When I first started listening to jazz in the late 90s, I read this kind of commentary on a regular basis. And I still think it's out there, unfortunately.

I certainly don't disagree with you on critics. However, at least in the UK (but I'm sure in the US, too), the people who have to buy their own LPs didn't dismiss the music beginning in the early eighties. Pathe Marconi, no doubt noting before I did the price rises for Blue Notes, began reissuing them in 1983 and included in the first batch Don Wilkerson's 'Preach brother', which had been played a lot by the deejays at soul/dance 'weekenders'. I recall a review in Blues & Soul of the Easter weekender at Caister holiday camp in which the phrase 'Don Wilkerson is God' was fair currency. Despite reissue programmes by Pathe Marconi and Ace, the prices of original 'Acid jazz' LPs rose into the multi hundreds of pounds - an incredible price for that time. A year or two earlier I'd been able to buy these LPs for peanuts - well less, actually, as peanuts aren't all that cheap - so I was a bit pissed off at the sudden popularity of the music I'd been collecting for over 20 years. Some records I hadn't got around to buying (or had never seen, these things never having been around much in the UK) suddenly became uncollectable for me, because I wasn't going to pay those prices. Then CDs came out and lots of that stuff did come out on CD, thank goodness.

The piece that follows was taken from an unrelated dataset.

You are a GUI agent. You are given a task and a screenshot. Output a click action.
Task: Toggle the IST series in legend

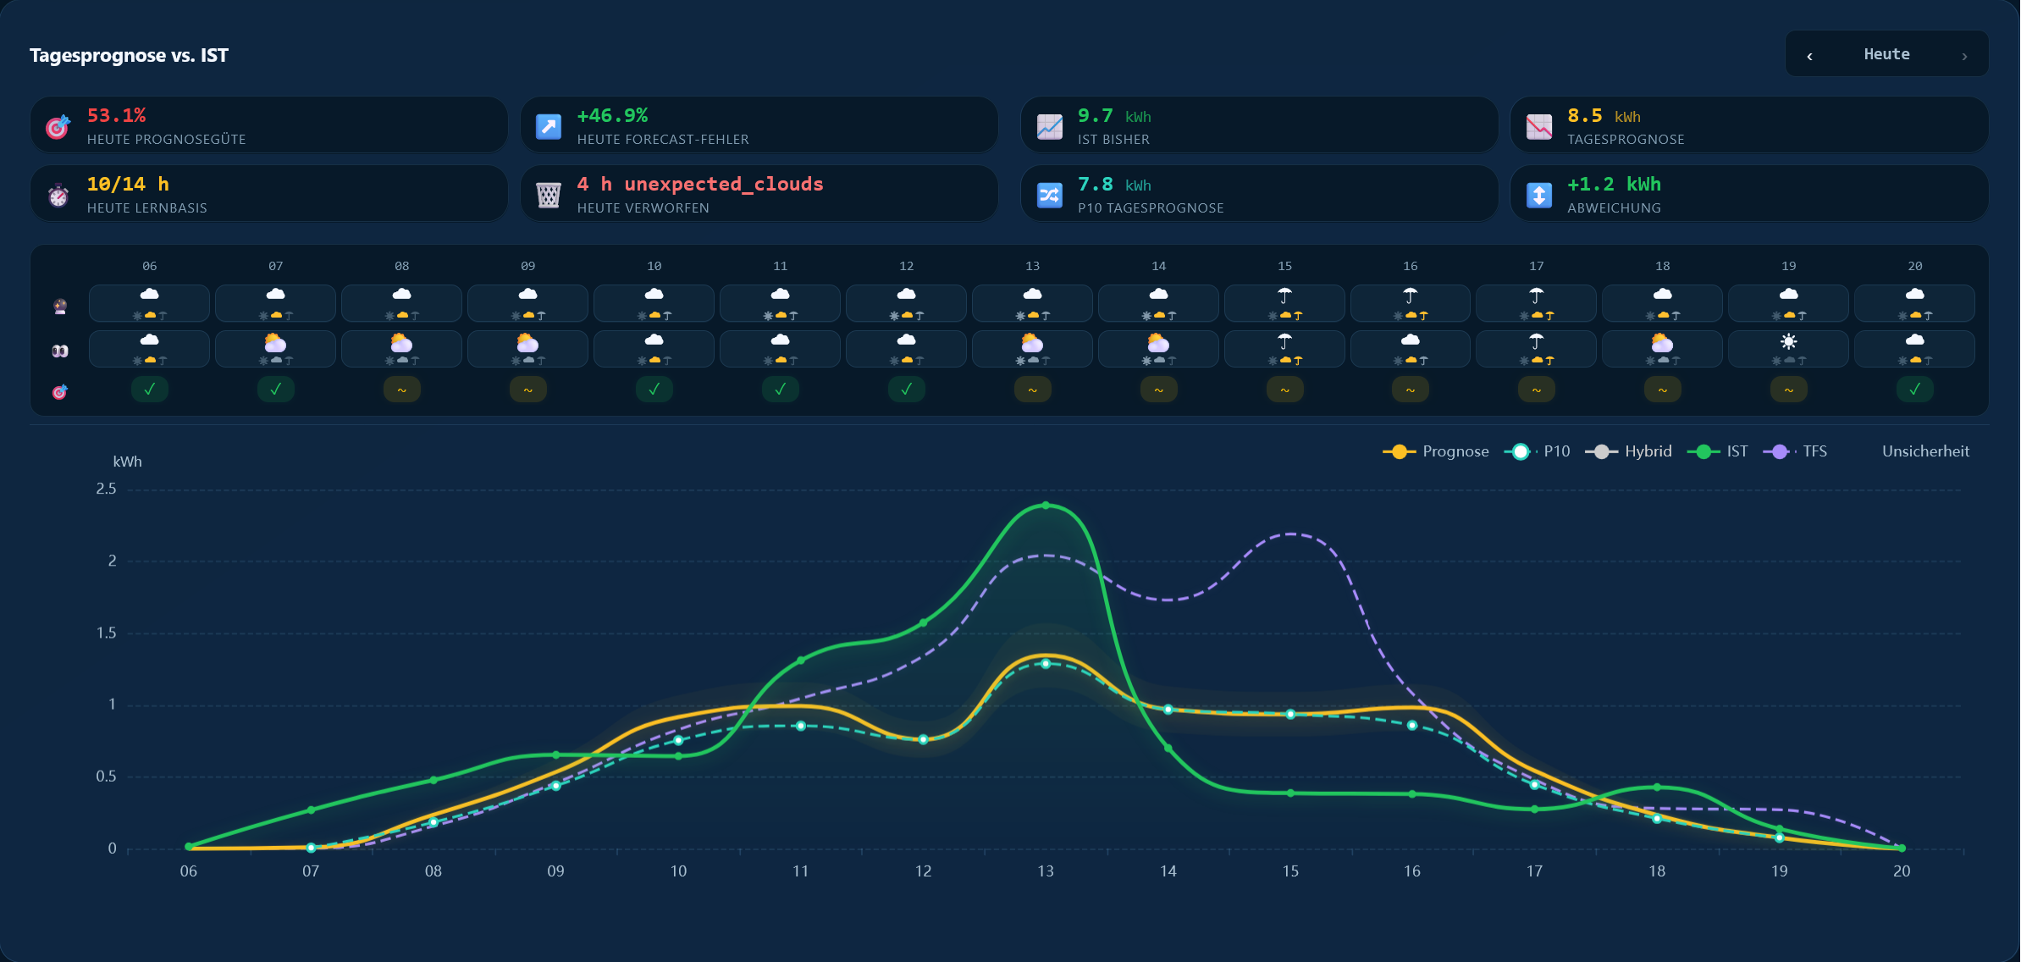1717,451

I think that has pretty well died down now, but for about 20 years or so, this music was well appreciated by the dance crowd. Soul Jazz musicians came over here, not to play at Ronnie's or other 'jazz clubs' but to play one nighters in some of the largest and hippest dance halls in Britain and would attract audiences numbered in the thousands. You've seen films of the big bands of the thirties and early forties playing to packed dance halls - that is what it looked like in front of people like John Patton, Jimmy McGriff, Hank Crawford, Charles Earland, Jimmy Smith, Mel Sparks, Lonnie Smith, Reuben Wilson and others. The parallel with the short excerpt I quoted in the Eric Hobsbawm thread a few days ago is very precise.